## Given problem
Arrange the rows below, from the start through the line containing "pyautogui.click(x=700, y=718)", as a JSON list of strings, one string per line, skipping any blank lines. Omit the pictures.

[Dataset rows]
>> BEGIN

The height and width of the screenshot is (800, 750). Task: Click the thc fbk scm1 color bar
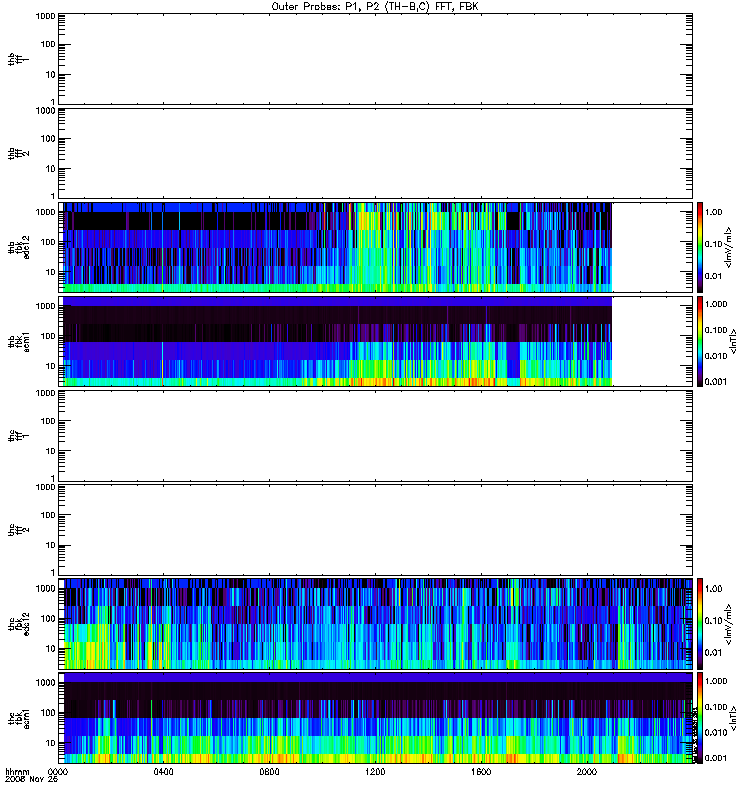pyautogui.click(x=700, y=718)
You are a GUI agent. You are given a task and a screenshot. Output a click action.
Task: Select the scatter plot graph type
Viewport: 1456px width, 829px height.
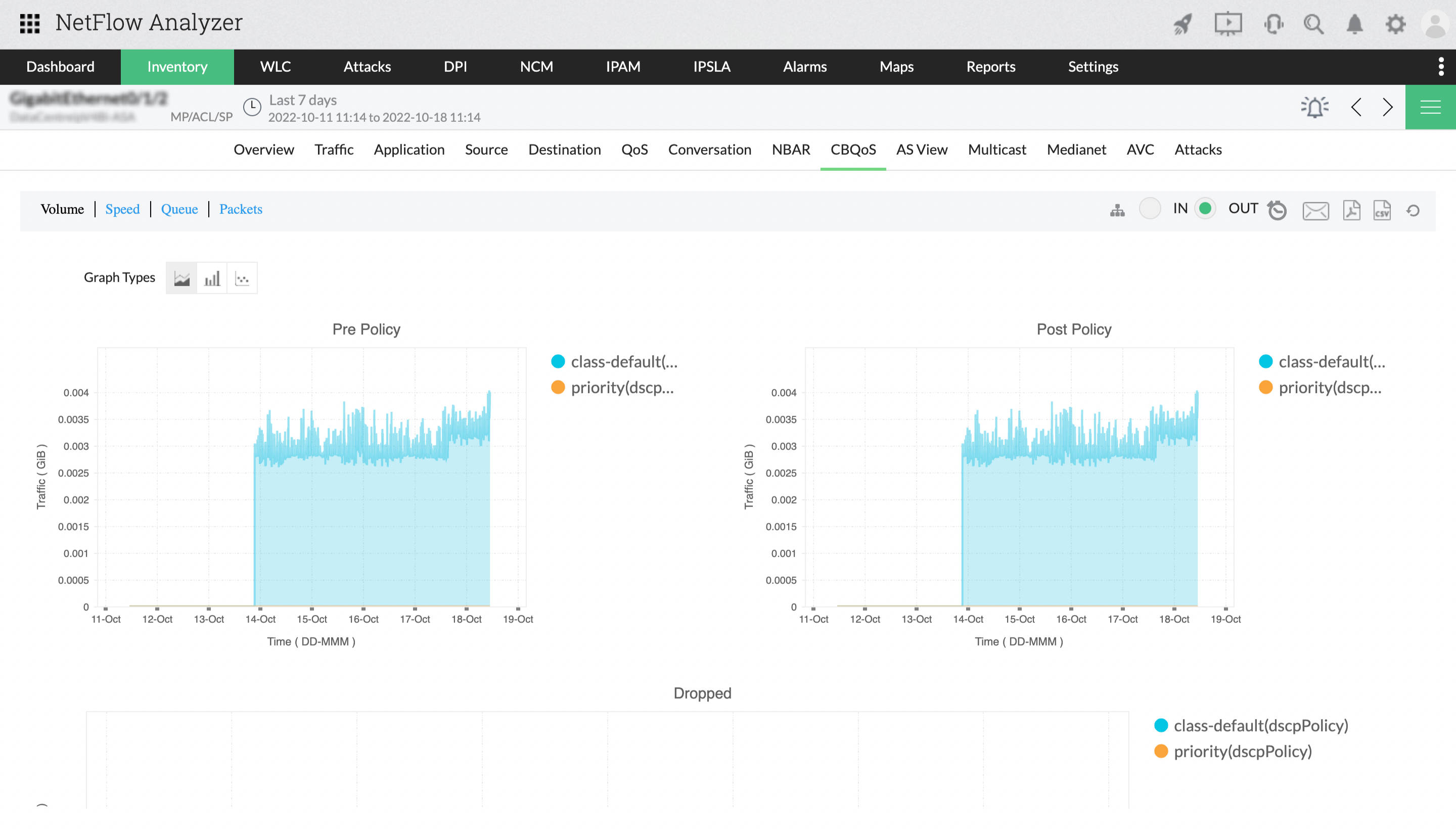pos(242,279)
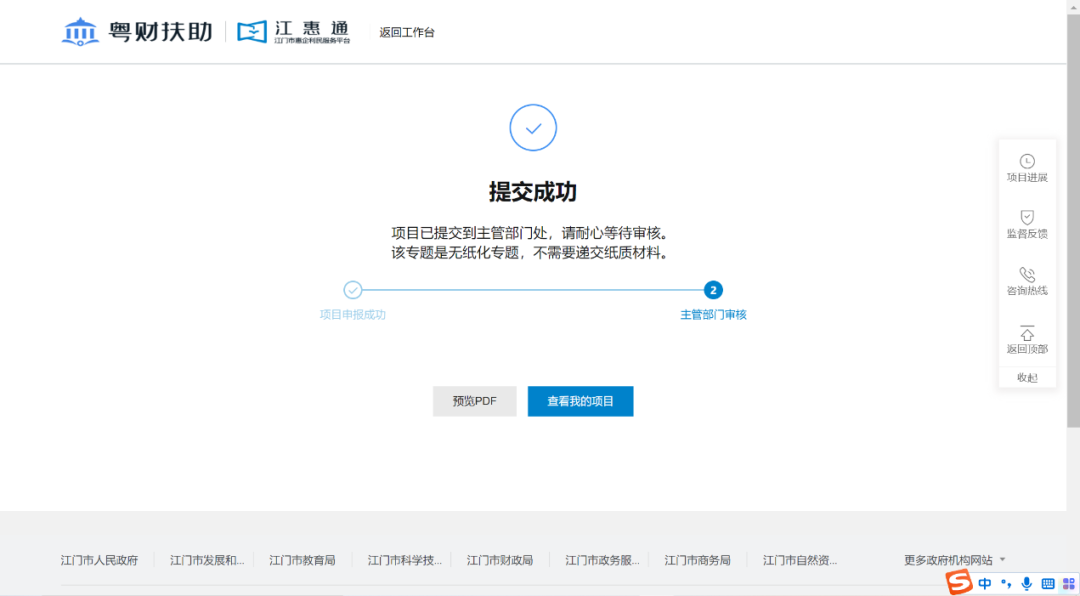
Task: Click the Sogou input method S icon
Action: (x=960, y=582)
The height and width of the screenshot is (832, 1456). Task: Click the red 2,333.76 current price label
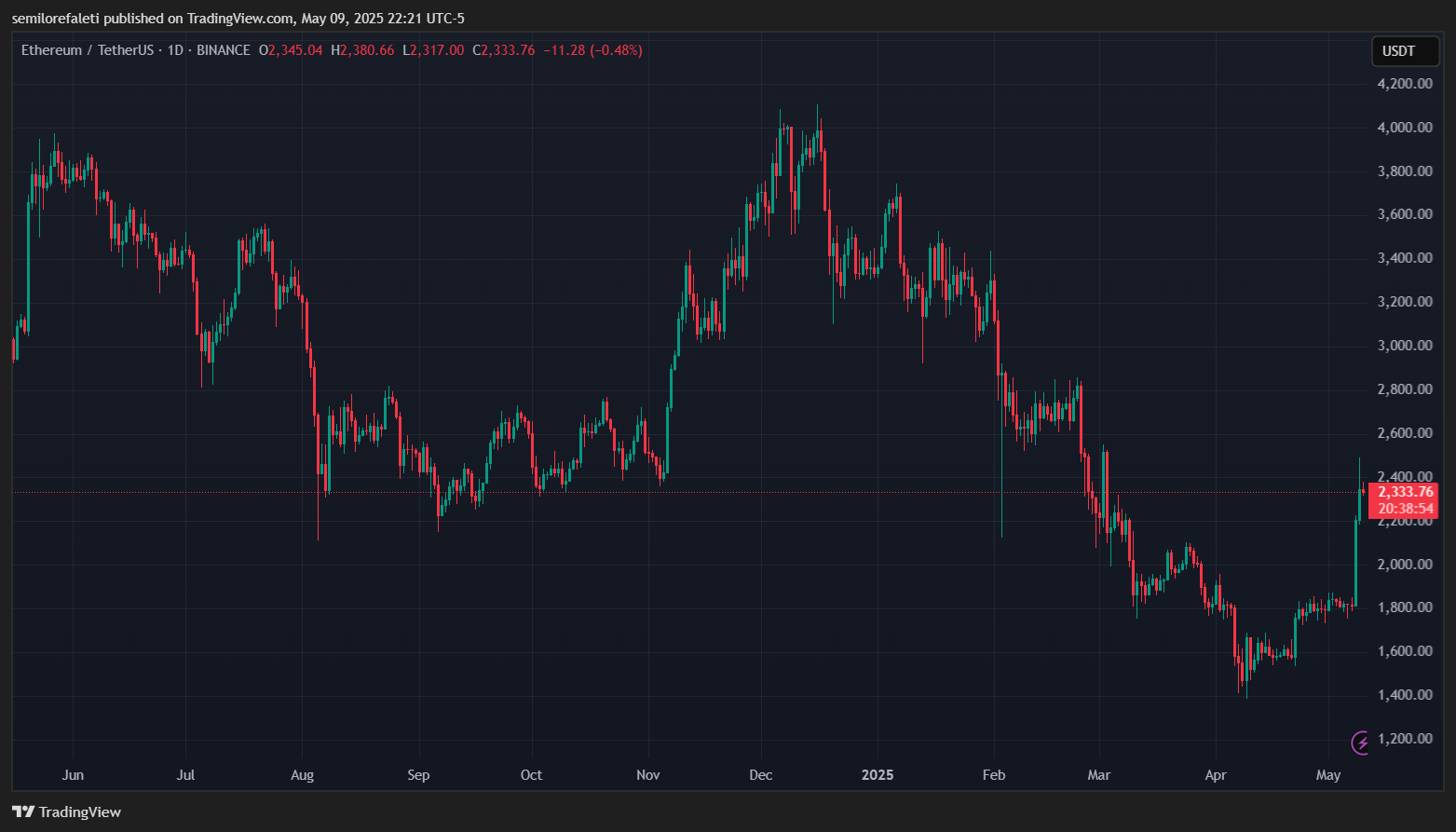point(1405,492)
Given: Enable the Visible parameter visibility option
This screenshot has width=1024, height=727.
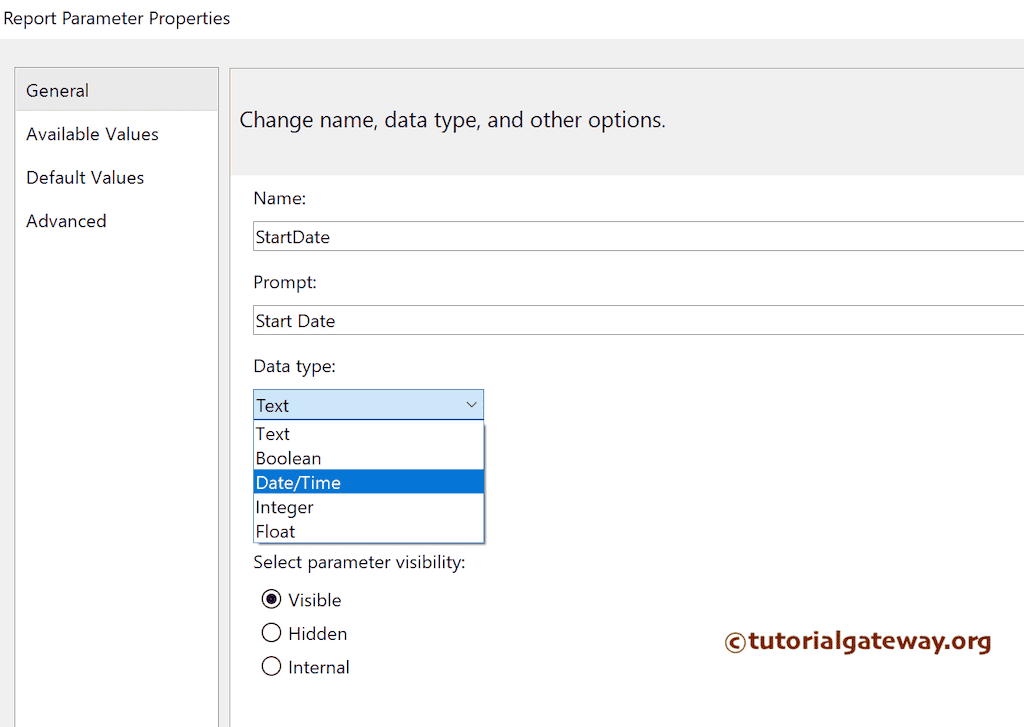Looking at the screenshot, I should (270, 599).
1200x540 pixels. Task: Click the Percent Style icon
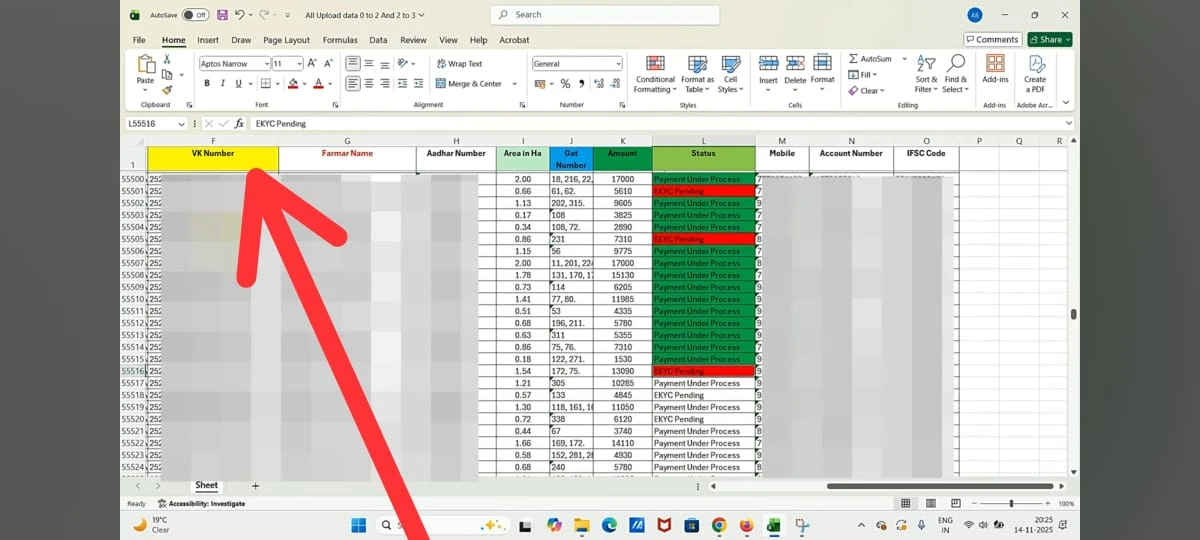pyautogui.click(x=565, y=84)
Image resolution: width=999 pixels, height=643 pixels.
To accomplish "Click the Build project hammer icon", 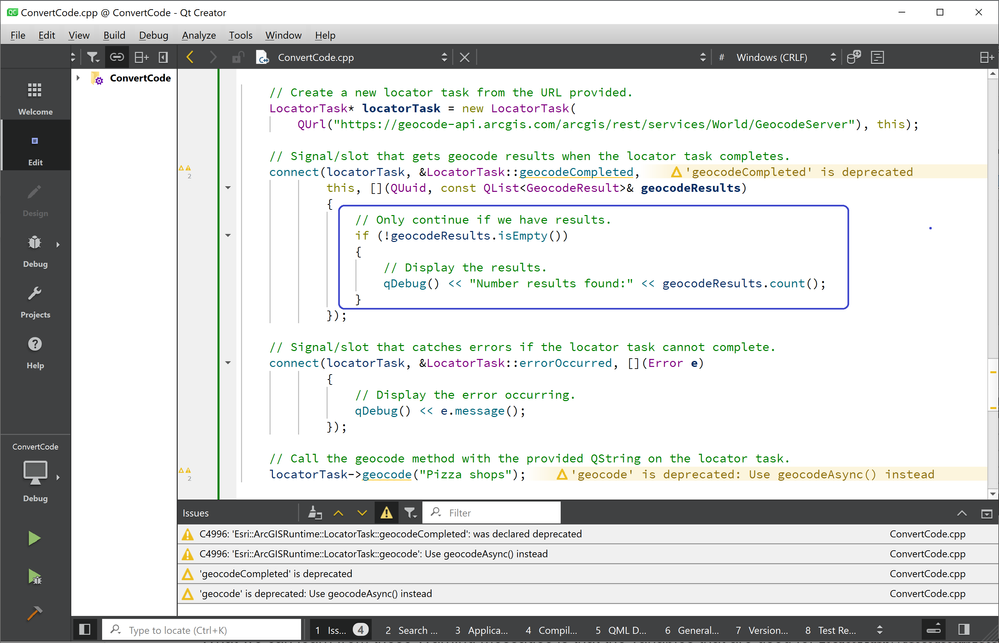I will point(35,613).
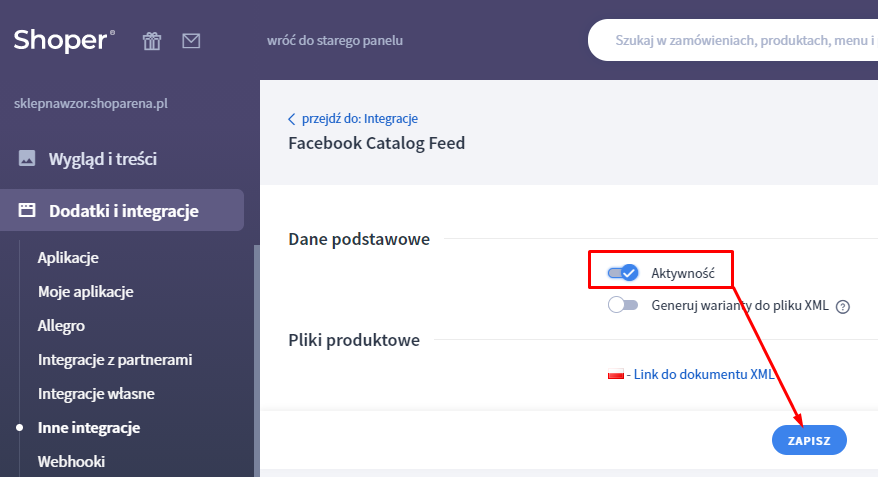The height and width of the screenshot is (477, 878).
Task: Click the Dodatki i integracje window icon
Action: [x=27, y=211]
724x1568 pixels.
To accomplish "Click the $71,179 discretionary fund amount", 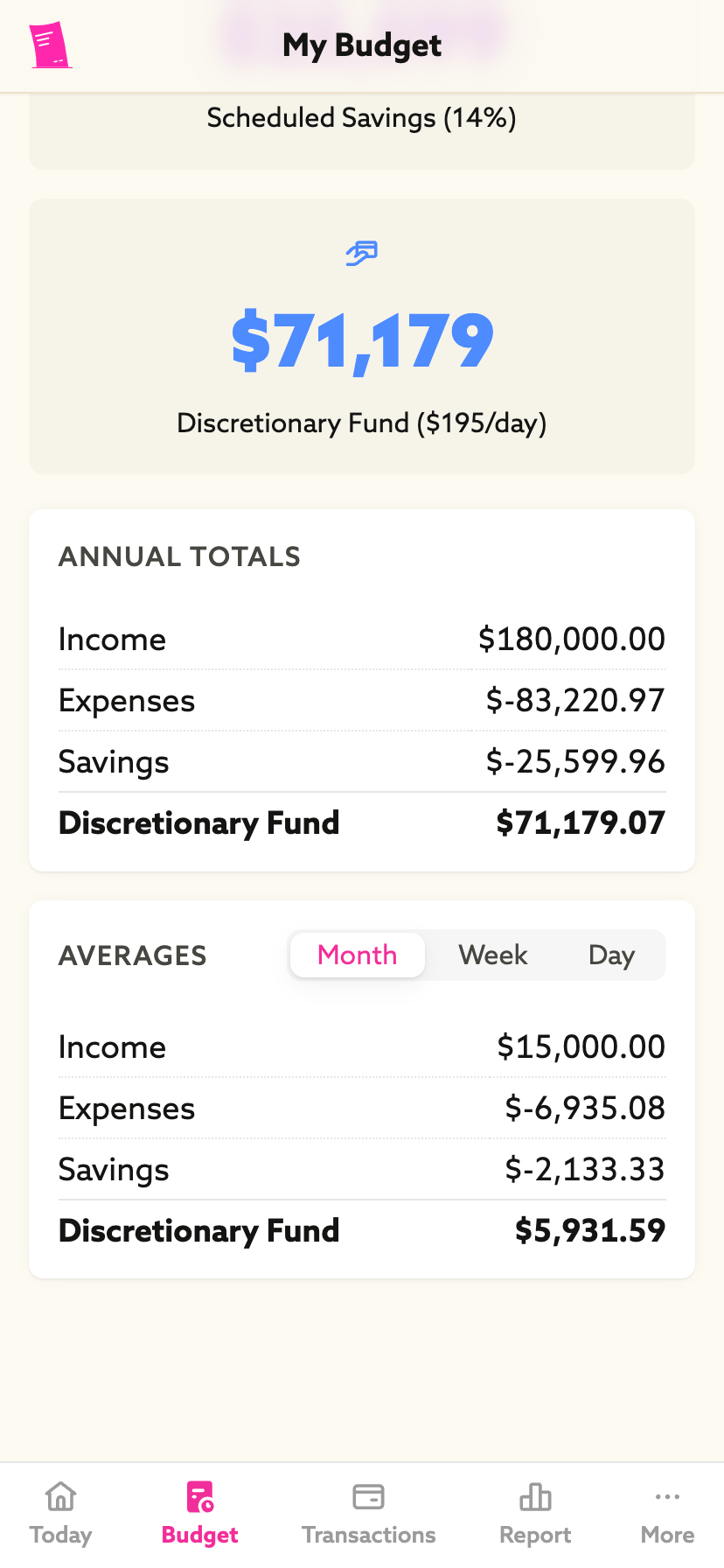I will pyautogui.click(x=362, y=340).
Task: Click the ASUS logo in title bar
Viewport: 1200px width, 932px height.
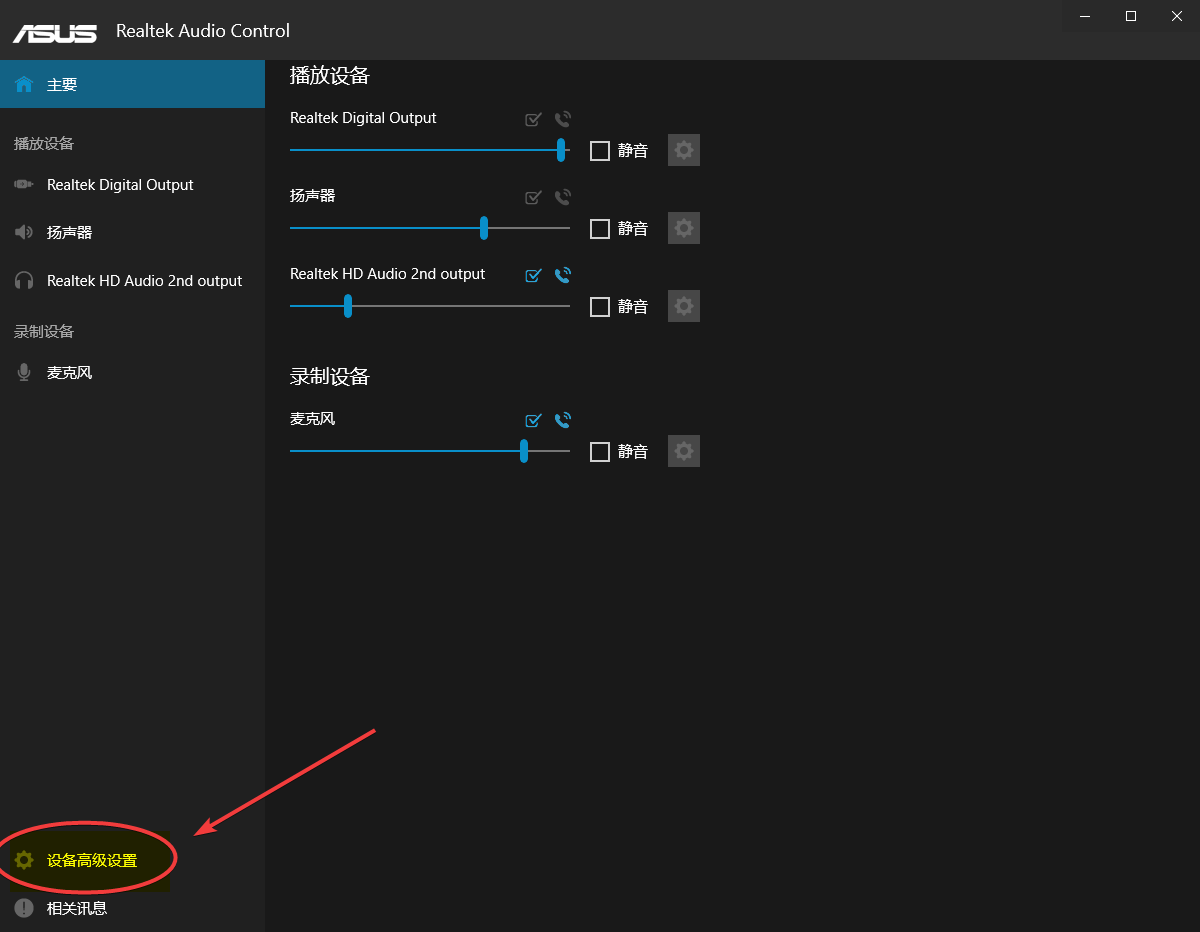Action: [x=55, y=31]
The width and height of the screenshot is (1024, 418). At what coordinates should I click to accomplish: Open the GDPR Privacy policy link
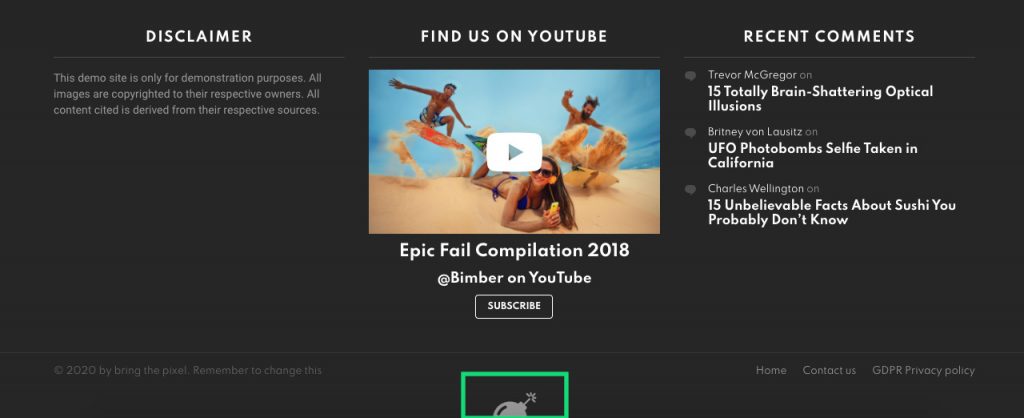tap(923, 370)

>> END

## Solution to the problem
[
  "The height and width of the screenshot is (800, 750). Task: Click the thc fbk scm1 color bar",
  "pyautogui.click(x=700, y=718)"
]